**Passage**:
I’ve said this a thousand times before, and I’ll say it repeatedly: delegation is one of the toughest hurdles for leaders (especially founders) to overcome. I know this from personal experience.
The struggle to let go comes from a deeply rooted belief that nobody can do something as well as you can — and I get it. You started the business, sat in every seat, and poured time, energy, money, and your talent into every detail. Of course you feel protective over it.
But the truth is, if you ever want that business to grow, you have to learn how to delegate like a pro.
When someone struggles to delegate in their business, they’re not doubting the idea but the execution.
This doubt has two roots:
One is a lack of confidence in your team. You think they can’t do it as well as you would, so instead of trusting them or allowing them to learn and get better through mistakes, you hold the wheel tight.
The other is capacity constraints. If people look swamped, you feel guilty adding more to the load.
We often blame others somehow for our inability to delegate, but the truth is, it’s usually you.
Have you actually tried delegating? Have you tested for fit? Or are you just assuming it’s not possible?
Here’s something you’re probably not thinking about: There are people out there who love doing what you hate, and vice versa.
You love being in a courtroom but hate poring over documents? There’s someone out there who comes alive when a boatload of material is dropped on their desk to comb through. But you’ll never find them unless you try — unless you assign the work, measure the results, and adjust.
Sure, delegation attempts will sometimes lead to failure. But even failure is a lesson you can learn from until you find a perfect fit.

**Given information**:
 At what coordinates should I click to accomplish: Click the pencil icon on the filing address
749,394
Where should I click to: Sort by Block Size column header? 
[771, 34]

**Problem A**: Rewrite the paragraph of the delegation text that begins "The struggle to let go" in one or two shorter sentences, keeping its main facts.
**Problem B**: List every resource that the delegation text says a founder poured into every detail of the business.
**Problem C**: Continue the text on delegation with a few sentences that pick up after its final line about failure and finding a perfect fit.

**Written answer A**: Founders find it hard to let go because they believe no one can match their work. Having started the business, sat in every seat, and invested their time, energy, money, and talent in every detail, they naturally feel protective of it.

**Written answer B**:
- time
- energy
- money
- talent

**Written answer C**:
When you refuse to delegate, you effectively throttle your firm’s growth. You become the bottleneck. You work harder, not smarter, effectively stunting the impact on your team, your mission, and your life.
If your ambition is to scale and multiply your impact, delegation is non-negotiable.
You can start by following five simple steps:
- Identify what only you can do. Be really honest about what is truly something you must hold onto, because everything else will be up for delegation.
- Map people to roles by interest as well as capacity. Look for hidden drivers and give your team space to align passion with function.
- Onboard strategically. Don’t just dump tasks. Coach. Give them the tools they need to succeed.
- Iterate quickly. If someone underdelivers, be quick to diagnose the reason why. Is it a skill, time, or alignment issue? Fix the root of the problem instead of folding in frustration.
- Reward growth. Build systems that continue to elevate your team, like feedback loops, training, and so on.
If you’re not sure whether or not delegation will work, test it. Pick one repeatable task, assign it, coach it, measure it, and see where it lands. Let go of what’s costing you time and see if it improves overall results. If the answer is yes, delegate more.
Because while micromanaging keeps you safe, it also keeps you small.
If you want to truly lead, you’ve got to let go.
Let others do the work you don’t love and free yourself up for the work you’re meant to do.
That’s how firms grow. That’s how lives change. That’s how leaders are made.
So stop micromanaging and start leading.